Second month in a row for 2016 that we had unseasonably warm weather for Critical Mass. I guess that means if certain theories about our climate are correct, the cagers brought this on themselves. Because Critical Mass happens no matter the weather, last Friday of the month, but it doesn't draw many riders are last very long when it's cold and pissy out.





I made spoke cards again. It was nice to notice that some of the folks I was handing them out to had the ones from last month still in their wheels. Spoke cards are one thing I barely saw anyone else riding with on RAGBRAI, but like a bell, you can't really call a bike complete without spoke cards.

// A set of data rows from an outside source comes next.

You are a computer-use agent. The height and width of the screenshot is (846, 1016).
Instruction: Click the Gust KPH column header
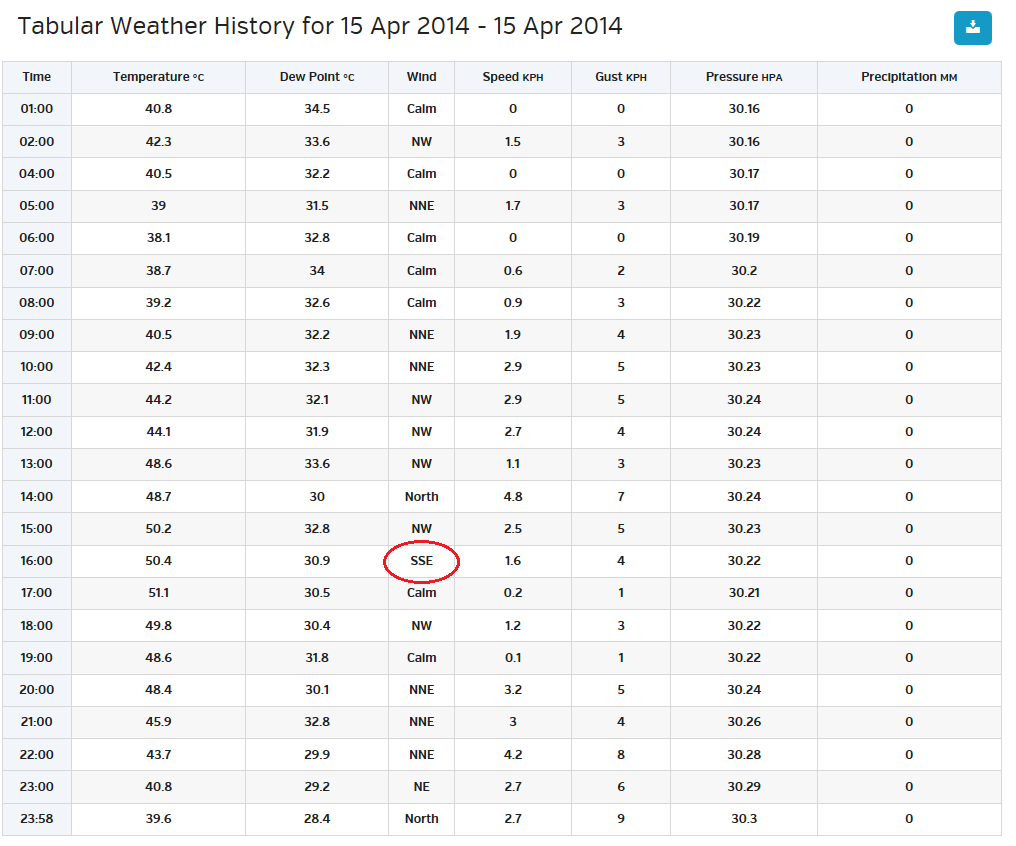pos(621,77)
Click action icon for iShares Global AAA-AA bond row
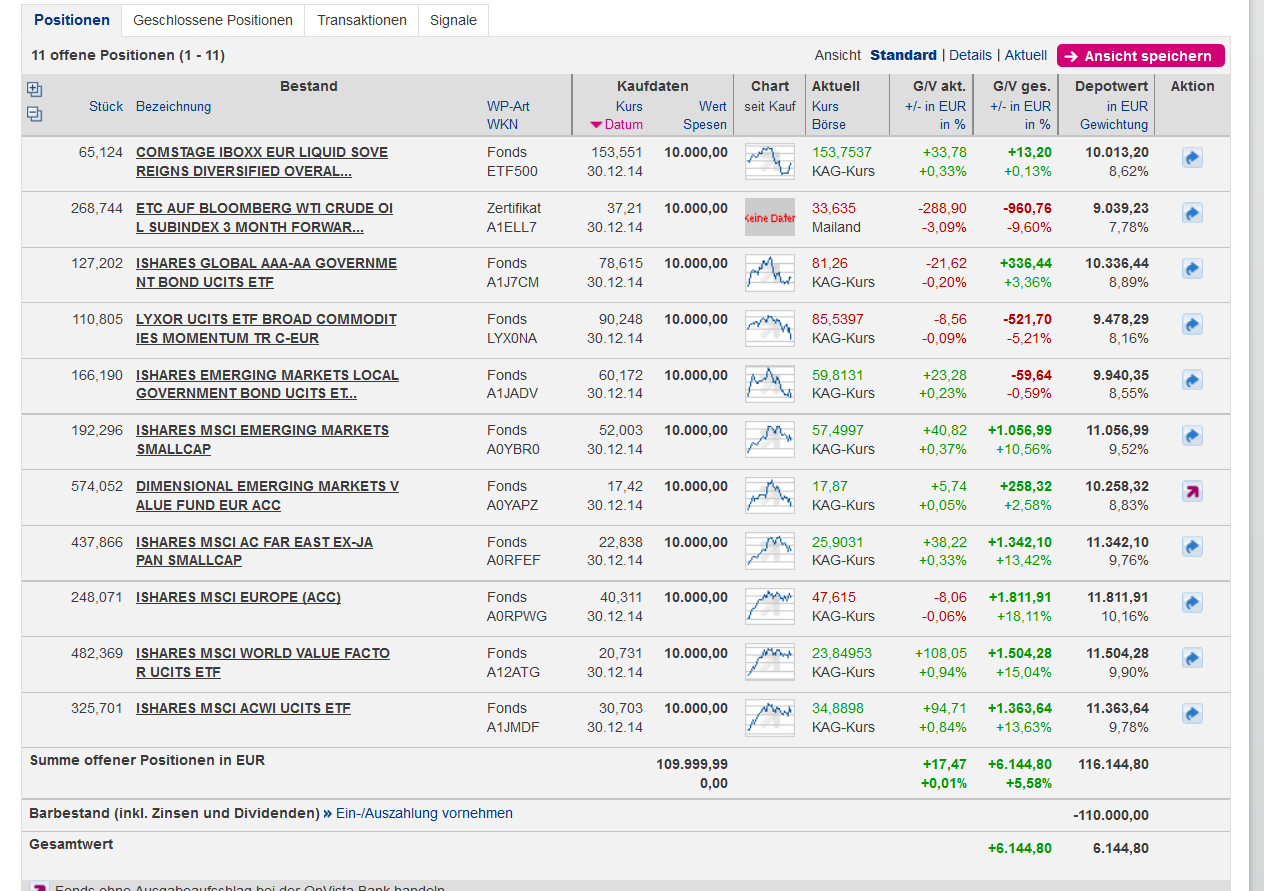The width and height of the screenshot is (1264, 891). click(1192, 269)
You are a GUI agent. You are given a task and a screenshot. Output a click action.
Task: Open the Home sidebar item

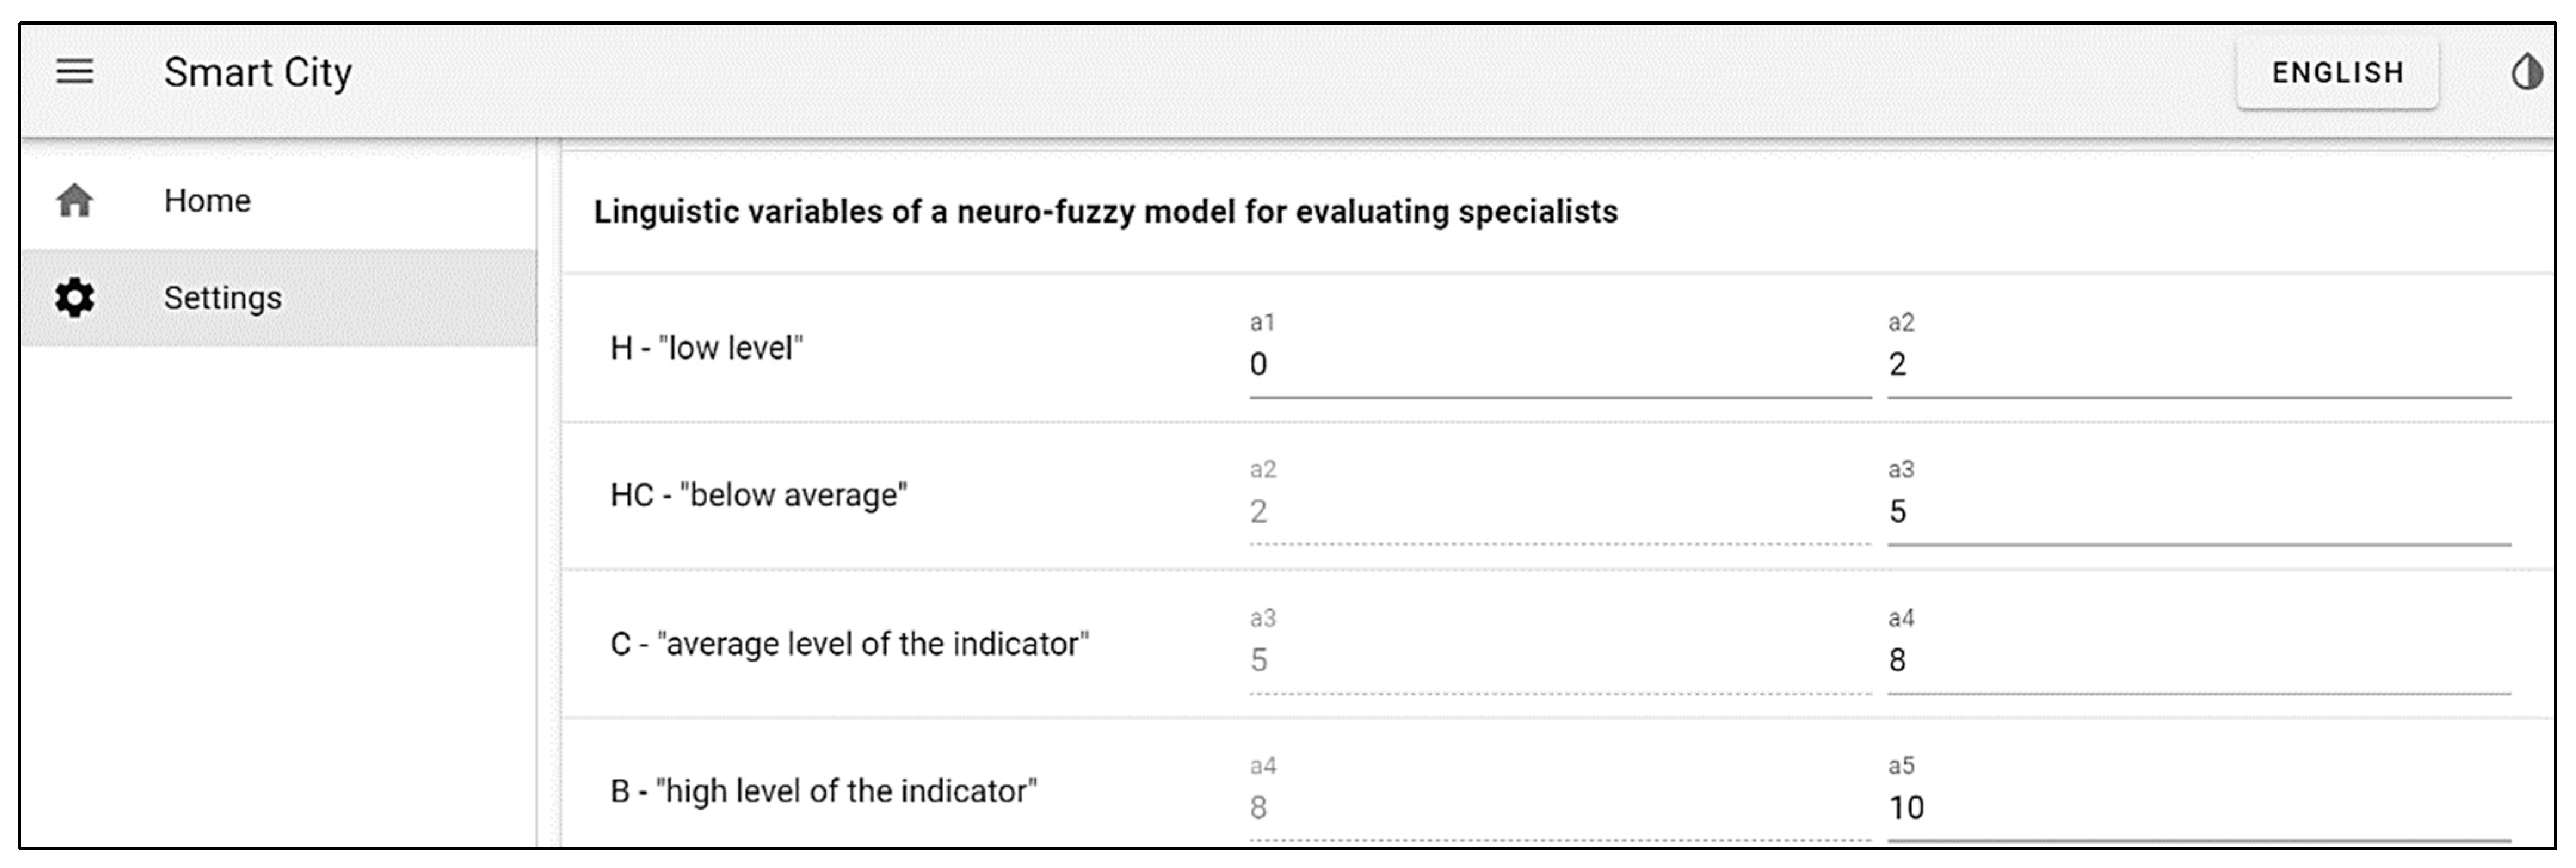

The bell thing, by the way. When I'm commuting to work and pass another cyclist, I always ring my bell as a sort of amusing greeting. I would never ring it at a pedestrian on a trail as a silly and imperious way of saying 'make way' but I'll always ring it as a silly way of saying 'hello.'





And there's guys out there riding bikes that cost $10,000 who don't have a bell to ring back with. They bought everything the bike shop had to sell, in its most expensive permutation, but they didn't get the one thing that lets you say 'hello' back instead of seeming like a stuck up jerk with more money than cycling etiquette.





I guess I make an exception to that judgmental rant for Randall. Randall doesn't have a way to sport spoke cards since he rides a time trial bike with aero discs front & back. He also doesn't have a bell on his carbon fiber TT bike. But he rides in the city, including with the alcoholocaust the Critical Mass tends to be even though he doesn't drink, and he wears an eye patch so he's part pirate.





I thought at the end I'd talked a few of the folks into riding to my house. Close enough that I texted Corinna to make sure she wouldn't be pissed if I showed up with ten to twenty drunk cyclists, many of whom would probably want to crash on sofas and floors rather than ride back to Westport at that point. She was fine with that plan, and I managed to get a few of them as close as the bottom of the 12th Street Bridge but I couldn't get them over the river.



That river, or the county line between Wyandotte and Johnson or Jackson counties, sometimes that seems like the edge of the goddamn world.





People will show up for their first mass and ask what the route is. I'm like, the guy up front, we go where he goes. Unless someone decides not to follow, and then sometimes it breaks up a little early. It's half party, half parade, half protest, half not that good at fractions. It's the opposite of an organized ride.





But you'll love it. It's the most of whatever it is.